Work to complete:
Where the records below reach the line containing "Given: View the", start transcribing, and end with the line containing "Like the tweet with the heart icon", exactly and with nothing else added.

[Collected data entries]
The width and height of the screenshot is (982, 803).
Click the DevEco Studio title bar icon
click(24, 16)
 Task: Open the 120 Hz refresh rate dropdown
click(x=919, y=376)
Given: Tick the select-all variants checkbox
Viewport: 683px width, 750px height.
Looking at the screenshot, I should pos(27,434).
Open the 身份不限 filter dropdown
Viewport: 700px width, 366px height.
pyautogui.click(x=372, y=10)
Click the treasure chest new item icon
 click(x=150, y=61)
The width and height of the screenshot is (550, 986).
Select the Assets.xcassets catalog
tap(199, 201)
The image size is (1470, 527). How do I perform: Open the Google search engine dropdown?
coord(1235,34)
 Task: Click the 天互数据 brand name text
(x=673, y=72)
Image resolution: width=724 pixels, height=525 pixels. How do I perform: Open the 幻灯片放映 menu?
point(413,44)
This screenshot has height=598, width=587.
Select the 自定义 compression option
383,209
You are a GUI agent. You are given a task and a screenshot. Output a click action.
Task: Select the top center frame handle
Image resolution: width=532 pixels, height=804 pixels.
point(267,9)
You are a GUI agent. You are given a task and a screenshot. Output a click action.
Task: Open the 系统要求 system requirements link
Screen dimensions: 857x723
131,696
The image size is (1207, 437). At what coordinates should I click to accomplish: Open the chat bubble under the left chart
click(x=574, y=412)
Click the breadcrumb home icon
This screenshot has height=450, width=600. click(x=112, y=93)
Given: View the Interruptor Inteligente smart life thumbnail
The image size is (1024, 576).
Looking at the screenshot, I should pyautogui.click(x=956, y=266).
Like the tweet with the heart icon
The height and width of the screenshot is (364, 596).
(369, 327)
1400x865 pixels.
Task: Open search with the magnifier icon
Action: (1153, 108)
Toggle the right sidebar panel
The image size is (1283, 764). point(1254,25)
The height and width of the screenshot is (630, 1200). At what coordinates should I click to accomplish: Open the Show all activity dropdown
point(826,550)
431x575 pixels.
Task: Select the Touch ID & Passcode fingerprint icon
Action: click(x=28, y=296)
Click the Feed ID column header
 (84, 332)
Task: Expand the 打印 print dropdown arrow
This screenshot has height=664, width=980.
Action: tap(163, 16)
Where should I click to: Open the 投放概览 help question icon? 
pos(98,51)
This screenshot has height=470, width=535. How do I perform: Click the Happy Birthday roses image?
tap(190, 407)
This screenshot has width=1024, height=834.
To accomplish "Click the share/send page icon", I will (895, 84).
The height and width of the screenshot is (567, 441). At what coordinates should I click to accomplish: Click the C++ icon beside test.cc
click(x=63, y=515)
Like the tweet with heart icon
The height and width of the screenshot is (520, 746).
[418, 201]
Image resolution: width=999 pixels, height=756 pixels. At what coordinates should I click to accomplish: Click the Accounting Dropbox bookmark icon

Answer for the task:
Given: View the Interruptor Inteligente smart life thumbnail
The image size is (1024, 576).
Looking at the screenshot, I should pyautogui.click(x=956, y=266).
Like the tweet with the heart icon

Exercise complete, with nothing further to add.